**** TEXTE FOURNI ****

Collège de déontologie de l’enseignement supérieur et de la recherche

Coopération scientifique et technologique internationale des universités – Rôle et place de l’Université dans l’organisation des débats publics

nor : ESRH2417553V

Avis du 19-6-2024

MESR – DGRH A2-1


Vu Code de l’éducation, notamment articles L. 123-7, L. 123-7-1, L. 146-1 et L. 811-1 ; Code général de la fonction publique, notamment articles L. 121-1 et suivants ; Code de la recherche, notamment article L. 112-1 ; décret n° 2017-519 du 10-4-2017 ; arrêté du 1-3-2018 ; règlement intérieur du collège de déontologie de l’enseignement supérieur et de la recherche ; saisine de la ministre de l’Enseignement supérieur et de la Recherche du 15-5-2024

Par courrier du 15 mai 2024, la ministre de l’Enseignement supérieur et de la Recherche a saisi le collège de déontologie d’une demande d’avis s’inscrivant dans le contexte d’une actualité sensible, particulièrement pour les universités, marquée notamment par les conséquences du conflit à Gaza.

Compte tenu de revendications ou d’interpellations tendant à ce que des universités suspendent leurs coopérations et leurs partenariats académiques et scientifiques avec des universités ou des institutions situées dans des zones de conflit, la ministre demande au collège, en premier lieu, de préciser dans quel cadre, au regard des principes déontologiques énoncés tant dans le Code de l’éducation, le Code de la recherche que dans le Code général de la fonction publique, s’inscrit la coopération scientifique et technologique internationale, dont elle souligne le caractère essentiel pour les universités, dans les domaines de la formation, de la recherche et de l’innovation. Elle souhaite également que le collège puisse proposer des repères et lignes directrices dont les établissements pourraient se saisir pour définir leurs propres stratégies de collaboration.

En second lieu, la ministre propose que le collège de déontologie rappelle le rôle et la place de l’Université dans l’organisation des débats publics et le cadre dans lequel ils doivent s’inscrire, tout en garantissant la pluralité et la liberté d’expression, en accord avec ses missions, dans le respect des personnes et des idées de chacun.

Pour répondre à la demande d’avis, le collège a sollicité la direction générale de la recherche et de l’innovation (DGRI) du ministère pour qu’elle puisse apporter des éléments de cadrage concernant les coopérations scientifiques. Le collège a procédé à l’audition du directeur des affaires juridiques du ministère, Guillaume Odinet et à l’audition de représentants de France Universités, dont son président, Guillaume Gelle, son conseiller en relations institutionnelles et parlementaires, Kévin Neuville et son conseiller, Christian-Lucien Martin.

****

_CONSIGNES_
1. Dans l'avis du collège de déontologie, recopiez le passage allant de « En second lieu, la » jusqu'à « idées de chacun. ».
2. Traduisez en anglais cette phrase de l'avis du collège de déontologie : « Elle souhaite également que le collège puisse proposer des repères et lignes directrices dont les établissements pourraient se saisir pour définir leurs propres stratégies de collaboration. »

**** DONNÉES ENREGISTRÉES ****

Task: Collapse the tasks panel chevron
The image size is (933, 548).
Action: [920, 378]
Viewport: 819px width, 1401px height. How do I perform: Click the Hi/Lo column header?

****

_LES RÉPONSES_
1.
En second lieu, la ministre propose que le collège de déontologie rappelle le rôle et la place de l’Université dans l’organisation des débats publics et le cadre dans lequel ils doivent s’inscrire, tout en garantissant la pluralité et la liberté d’expression, en accord avec ses missions, dans le respect des personnes et des idées de chacun.

2. She also wishes the board to be able to propose benchmarks and guidelines that institutions could draw on to define their own collaboration strategies.